How many lines below hold the string "computer"? Report that number alone.
*** Opening GIVEN RECORDS ***
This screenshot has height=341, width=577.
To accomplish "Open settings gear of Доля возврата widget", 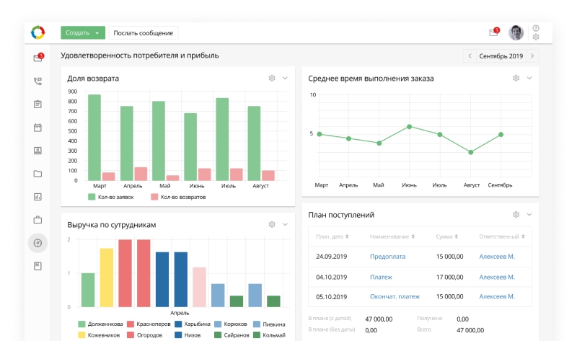I will point(272,78).
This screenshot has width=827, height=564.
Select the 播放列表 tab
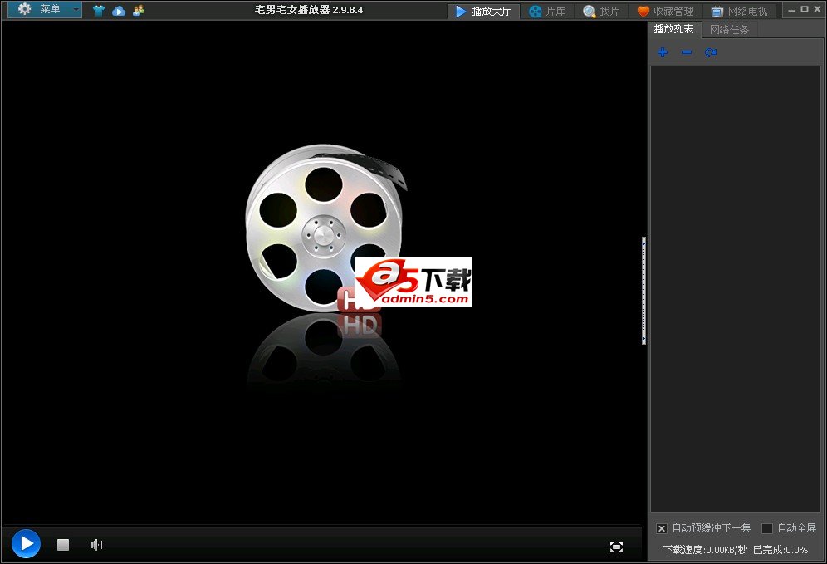673,29
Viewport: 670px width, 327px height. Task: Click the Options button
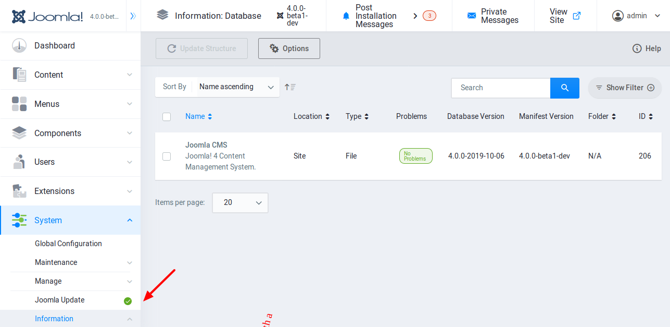point(289,48)
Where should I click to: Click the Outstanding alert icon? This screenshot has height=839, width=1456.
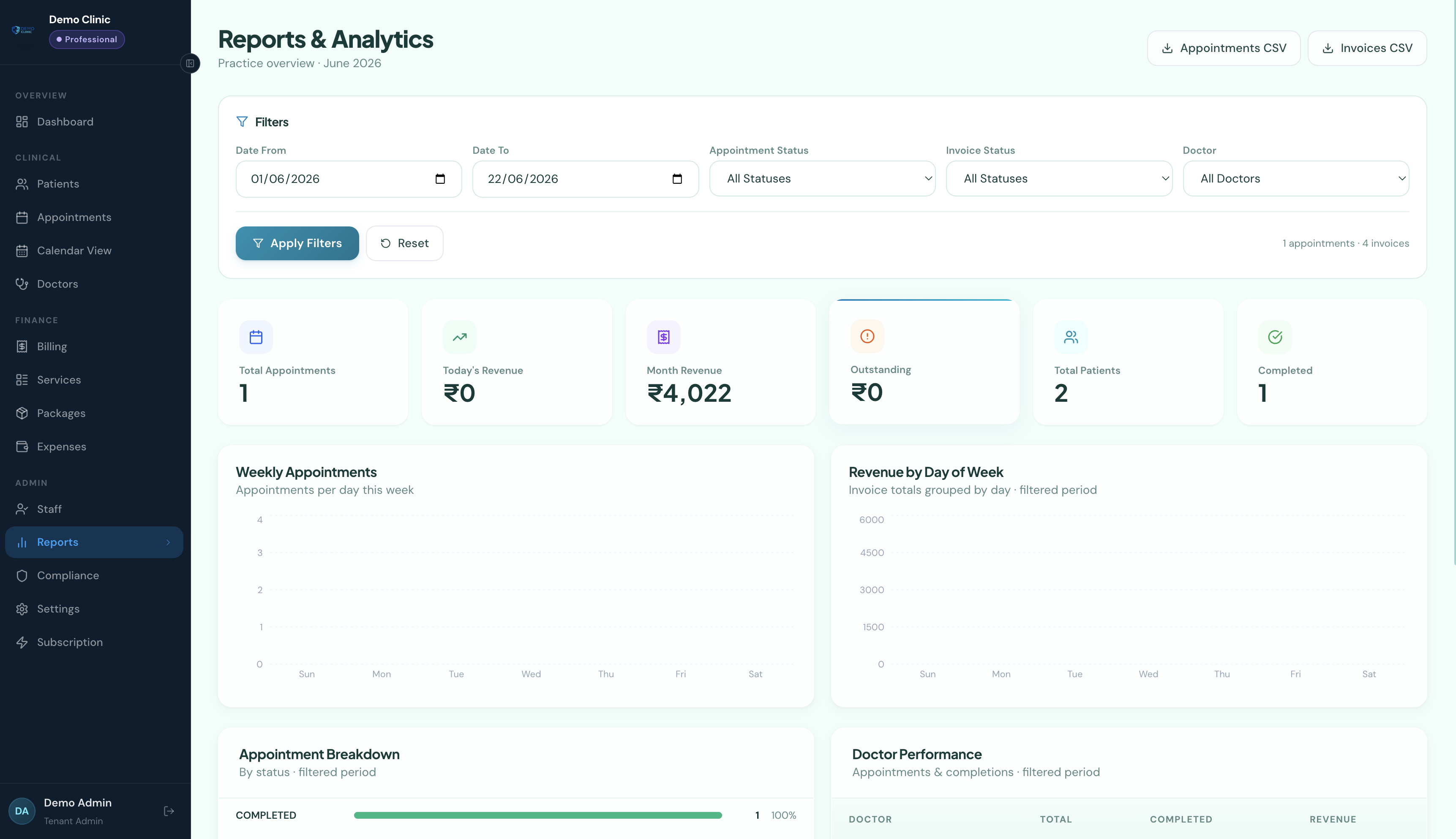(x=867, y=336)
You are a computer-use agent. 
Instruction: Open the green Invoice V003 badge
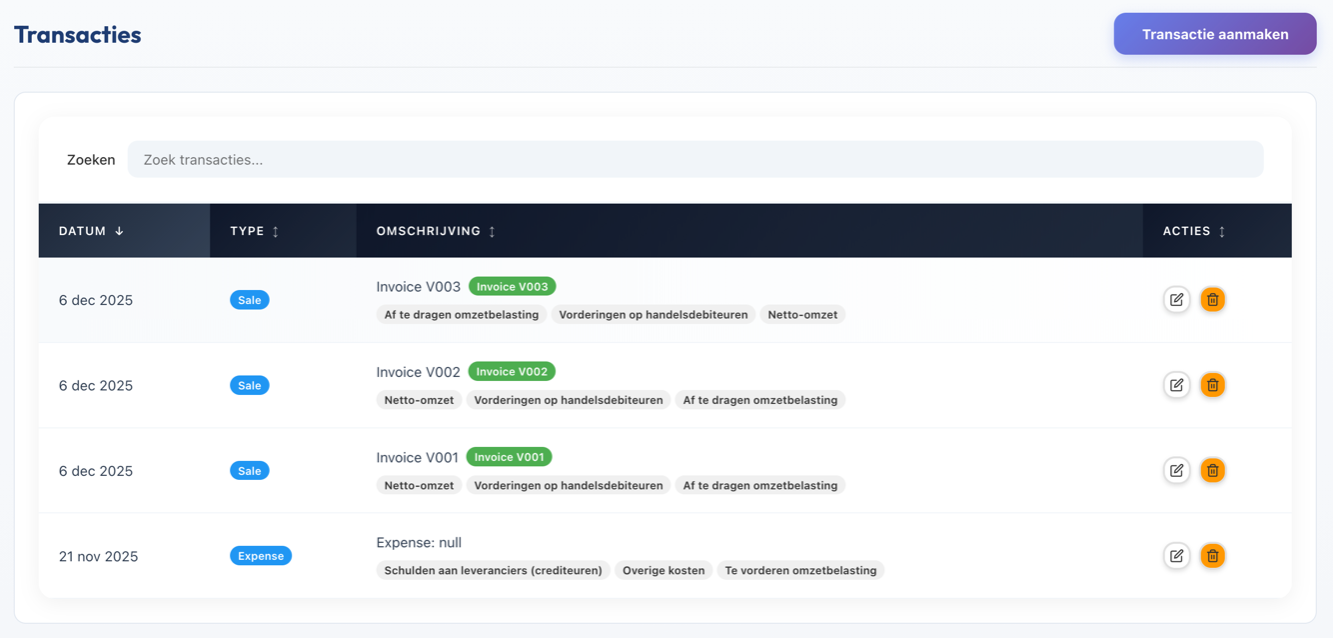pyautogui.click(x=512, y=287)
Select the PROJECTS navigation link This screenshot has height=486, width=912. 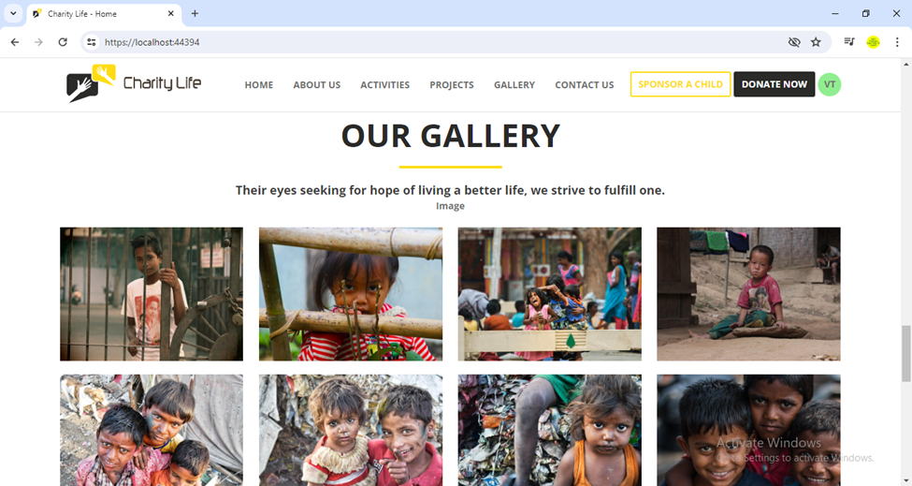pyautogui.click(x=452, y=84)
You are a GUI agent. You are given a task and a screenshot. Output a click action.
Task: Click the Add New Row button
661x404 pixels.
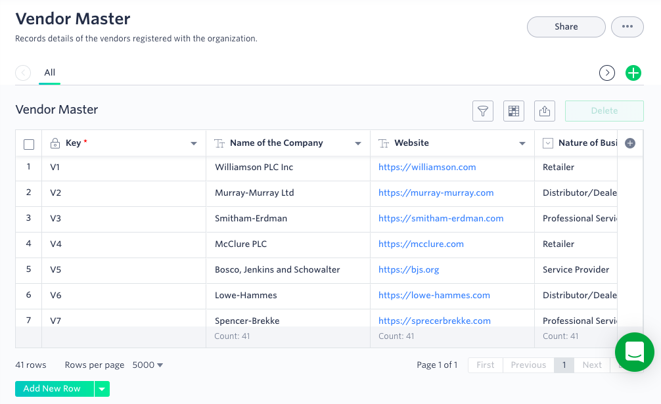(x=53, y=389)
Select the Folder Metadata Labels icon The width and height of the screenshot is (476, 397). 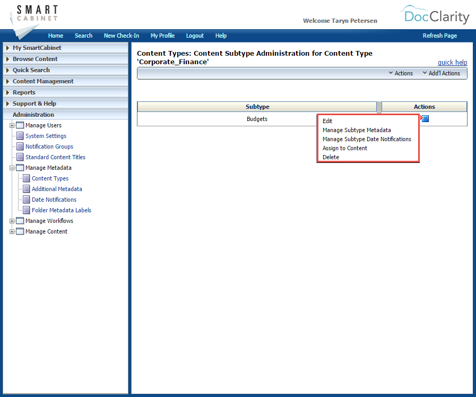pos(25,210)
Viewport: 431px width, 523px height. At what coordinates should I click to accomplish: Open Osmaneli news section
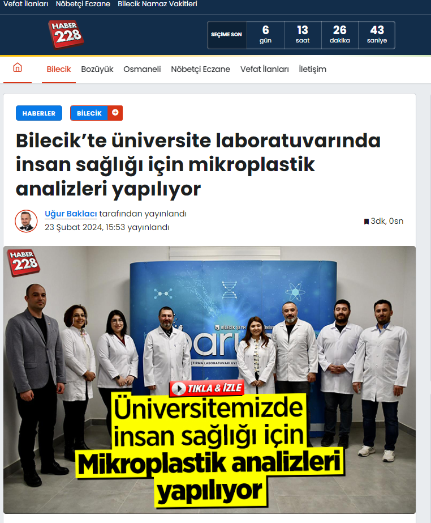click(142, 69)
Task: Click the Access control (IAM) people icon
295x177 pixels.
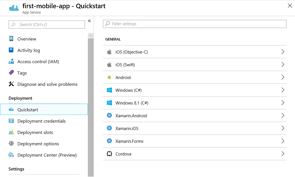Action: [x=11, y=61]
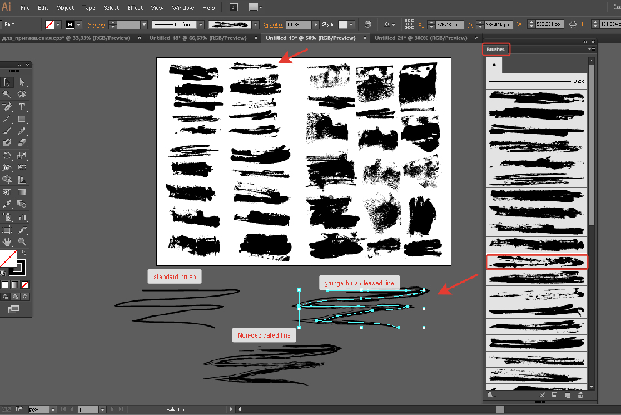621x415 pixels.
Task: Click the Stroke label link
Action: [x=96, y=24]
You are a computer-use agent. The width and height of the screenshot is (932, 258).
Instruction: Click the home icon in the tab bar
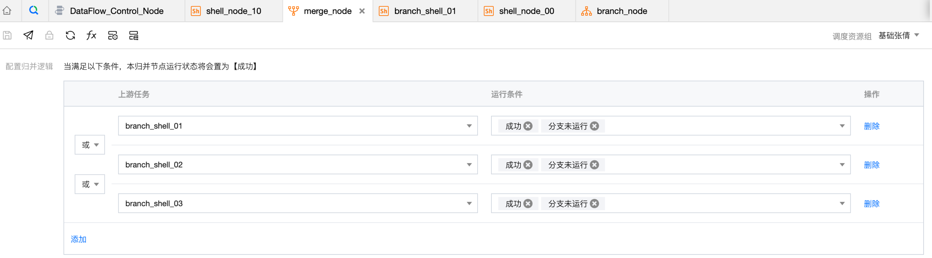[7, 11]
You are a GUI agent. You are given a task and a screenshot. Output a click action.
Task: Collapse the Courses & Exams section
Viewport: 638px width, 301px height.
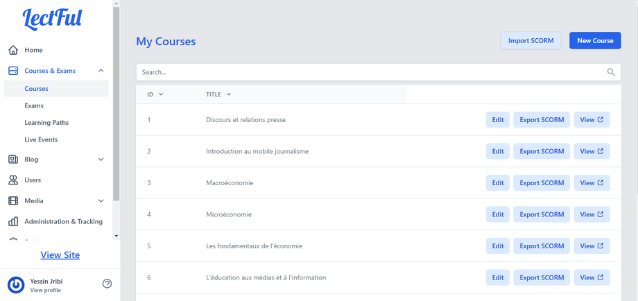(101, 71)
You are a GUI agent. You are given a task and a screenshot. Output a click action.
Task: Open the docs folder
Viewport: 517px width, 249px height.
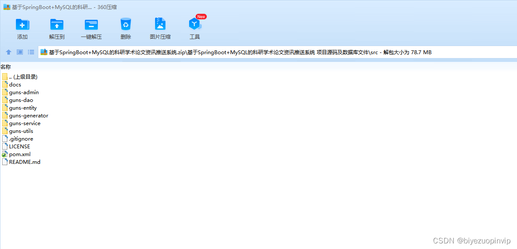(15, 84)
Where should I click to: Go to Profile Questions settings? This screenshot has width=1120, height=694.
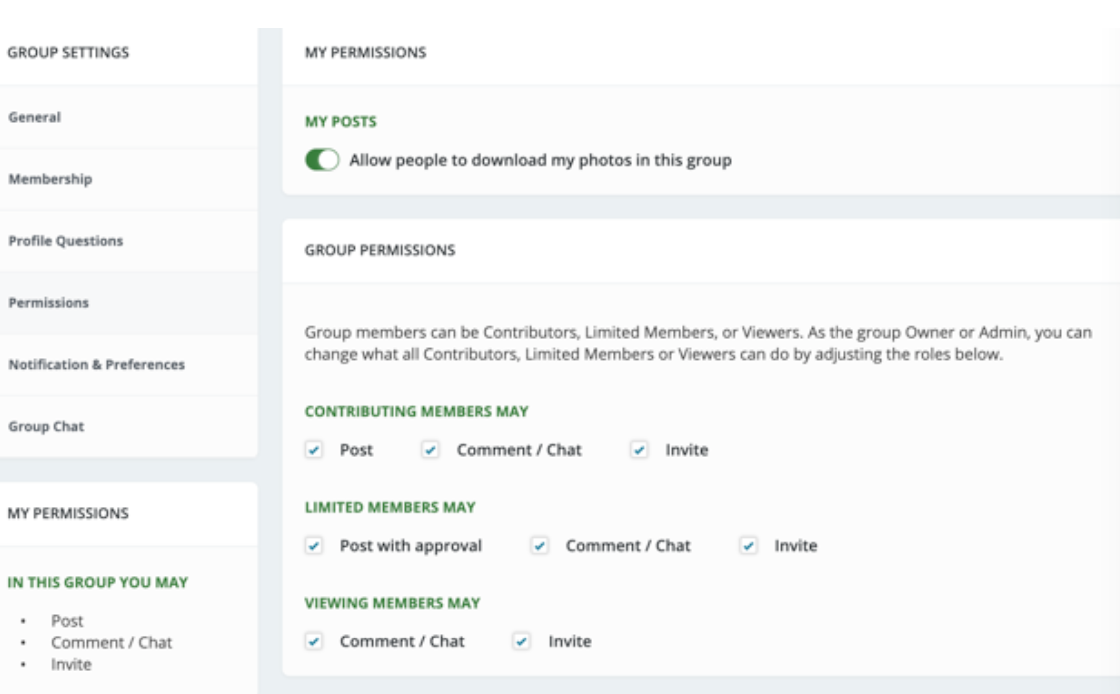coord(129,241)
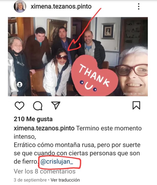
Task: Tap the heart like icon
Action: [x=19, y=106]
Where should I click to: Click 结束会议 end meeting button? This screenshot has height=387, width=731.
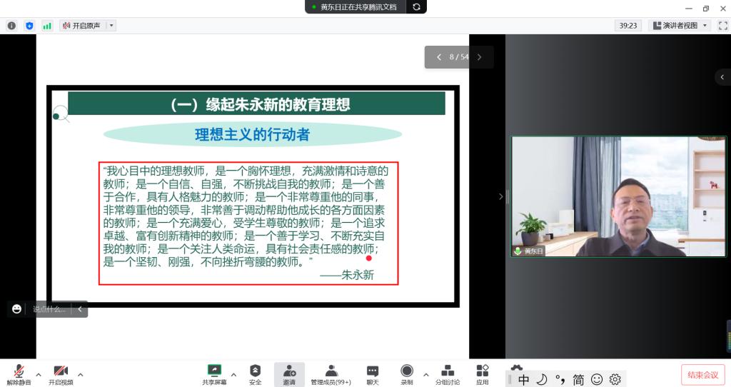[x=702, y=375]
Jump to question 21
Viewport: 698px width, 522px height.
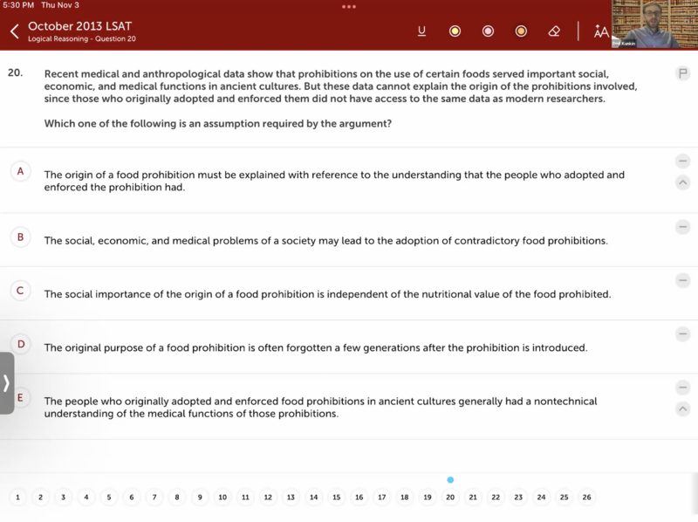[x=473, y=498]
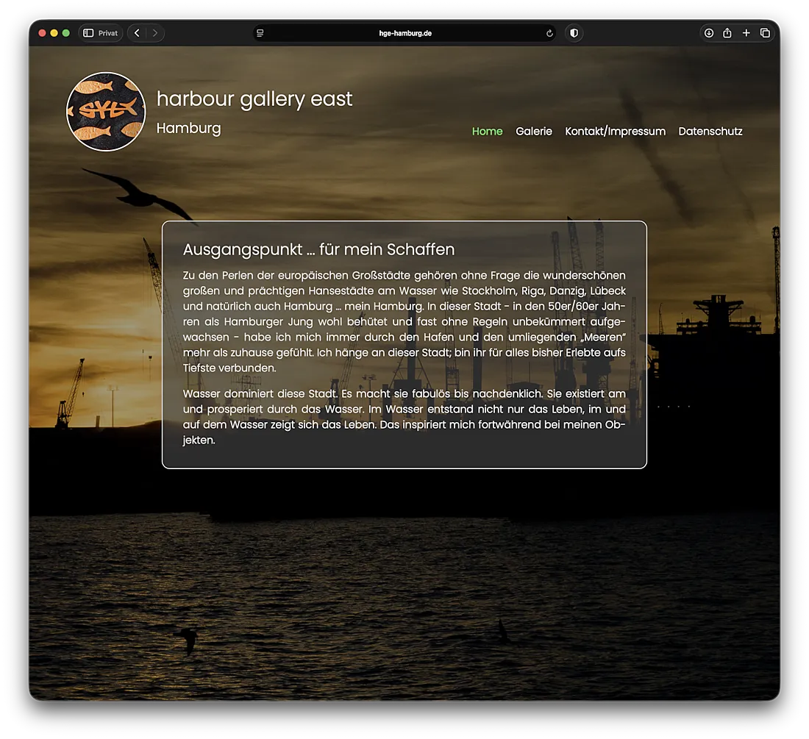Viewport: 809px width, 739px height.
Task: Open the privacy report shield icon
Action: tap(574, 33)
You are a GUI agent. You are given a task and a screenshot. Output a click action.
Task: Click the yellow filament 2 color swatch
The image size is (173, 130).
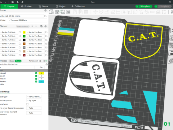(24, 32)
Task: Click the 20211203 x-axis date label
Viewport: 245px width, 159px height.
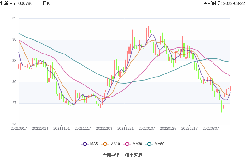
*** Closing GIVEN RECORDS ***
● **REPLY TO THE TASK**
2